In other words, working with the Navy often causes marine life tissue to rupture and hemorrhage, and microscopic bubbles in their blood, bladders and lungs impede the animals’ ability to breathe and swim.
Due to the private nature of the U.S. military, Guillermo says it can’t be entirely known how dolphins are affected by their military duties, but she says scientists are aware that dolphins are incredibly intelligent and sensitive animals who depend upon connections for their both psychological and physical well-being. When they are separated from their friends and family—which often happens when they are captured—they become depressed, and are then forced to live in unnatural habitats.
When asked whether the military had opted to expand the marine mammal program after decreasing it in the 1990s, or if the military just said it had limited its use of marine life to appease the public, Guillermo said she didn’t know. She also said the military is highly sensitive to public opinion.

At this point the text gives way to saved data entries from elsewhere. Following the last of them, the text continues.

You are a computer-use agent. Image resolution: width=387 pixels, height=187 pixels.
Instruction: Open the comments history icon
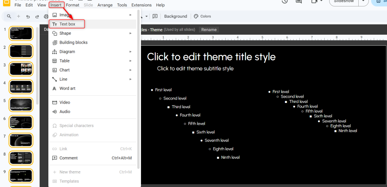point(299,2)
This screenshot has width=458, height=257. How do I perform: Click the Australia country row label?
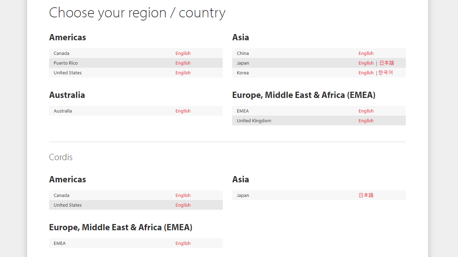[x=63, y=111]
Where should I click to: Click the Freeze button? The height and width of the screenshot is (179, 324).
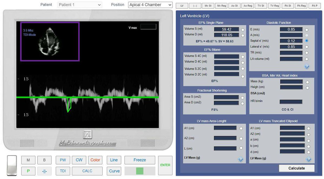coord(140,160)
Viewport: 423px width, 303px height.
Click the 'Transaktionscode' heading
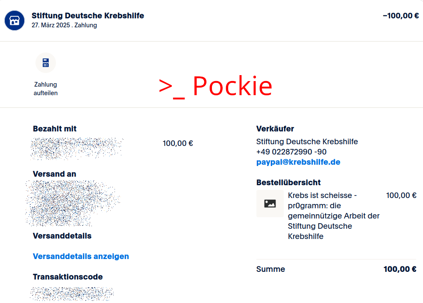pyautogui.click(x=68, y=277)
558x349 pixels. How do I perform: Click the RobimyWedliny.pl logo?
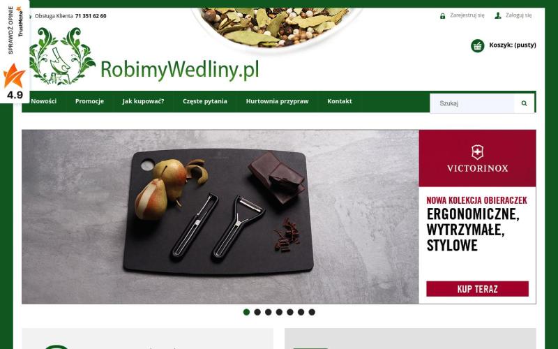144,57
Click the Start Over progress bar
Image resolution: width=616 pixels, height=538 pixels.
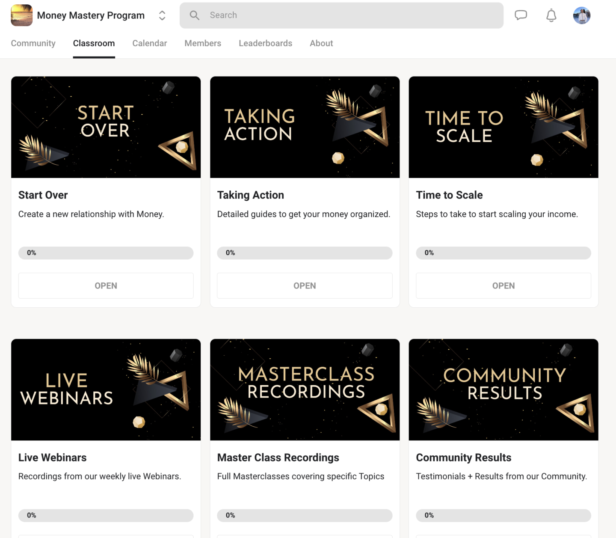tap(106, 253)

“They don’t want to say more than they really have to say,” Guillermo said, while talking about PETA’s efforts to expose the military’s use of goats and pigs in medical training exercises. “My guess is whatever they are actually doing, they will minimize it and sugar coat it and make it sound benign, while keeping the dolphins prisoners and then put them in harms way, while depriving them of everything that makes their life worth living.”